Durchatmen. Eine Inszenierung voller Ideen, die den Effekt nicht scheuen, sechs Schauspieler, die sich verausgaben, ein Text auf der Höhe der Zeit, das alles im kleinen Saal im kleinen Coburg. Jelineks "Wut" in der Inszenierung von Axel Sichrovsky wühlt ziemlich tief und wird in dieser Nacht noch viele Hirne beschäftigen. Der Applaus ist entsprechend laut und lang. Fragen gibt es sicher viele, neue Antworten leider nie: "Das Problem ist wie üblich, dass sie niemand liebt."

 

Wut
von Elfriede Jelinek
Regie: Axel Sichrovsky, Bühne und Kostüme: Michael Graessner, Moritz Nitsche, Musik: Oliver Baesler, Choreografie: Mark McClain, Dramaturgie: Carola von Gradulewski.
Mit: Eva Marianne Berger, Sarah Zaharanski, Oliver Baesler, Thorsten Köhler, Nils Liebscher, Boris Stark.
Dauer: 1 Stunde 45 Minuten, keine Pause

www.landestheater-coburg.de

 

Kritikenrundschau

Ein "unkonventionelles Theatererlebnis" mit "darstellerischer Intensität" nennt Dieter Ungelenk Axel Sichrovksys Jelinek-Versuchsanordnung in der Neuen Presse (5.12.2016). Der Abend lohne den Besuch, auch wenn manches kryptisch bleibe. Als tragikomischen Höhepunkt des Abends bezeichnet Ungelenk die "Monsternummer" von Thorsten Köhler, "in der ein systematisch Gedemütigter ausrastet und schließlich unter den Klängen des Deutschlandlieds seinen pathetischen Nationalismus förmlich herauskotzt". Das Ende liest der Rezensent als "Kapitulation der Kunst vor der Gewalt": "Das Stück geht in die Luft."

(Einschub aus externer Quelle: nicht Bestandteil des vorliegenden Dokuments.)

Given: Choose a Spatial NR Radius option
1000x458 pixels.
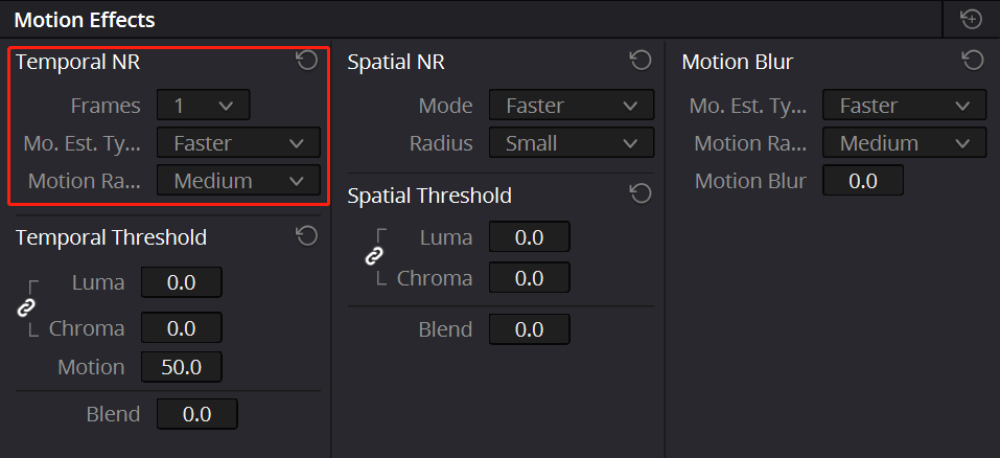Looking at the screenshot, I should (571, 143).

"Spannend, oft skurril, sehr einfallsreich, auch vorsichtig witzig trotz des mörderischen Schreckens unserer Terror-Zeit" fand's Carolin Herrmann und schreibt im Coburger Tageblatt (5.12.2016): Die Zuschauer seien mittendrin, aber "keine Angst, sie müssen keine blöden Dinge tun." Das Ensemble verweigere sich "niederdonnernder Epochaldüsternis" und gehe Jelinek satirisch an, produziere so ein "ganz starkes Stück Theater" und rege nebenbei auch noch zur Jelinek-Lektüre an.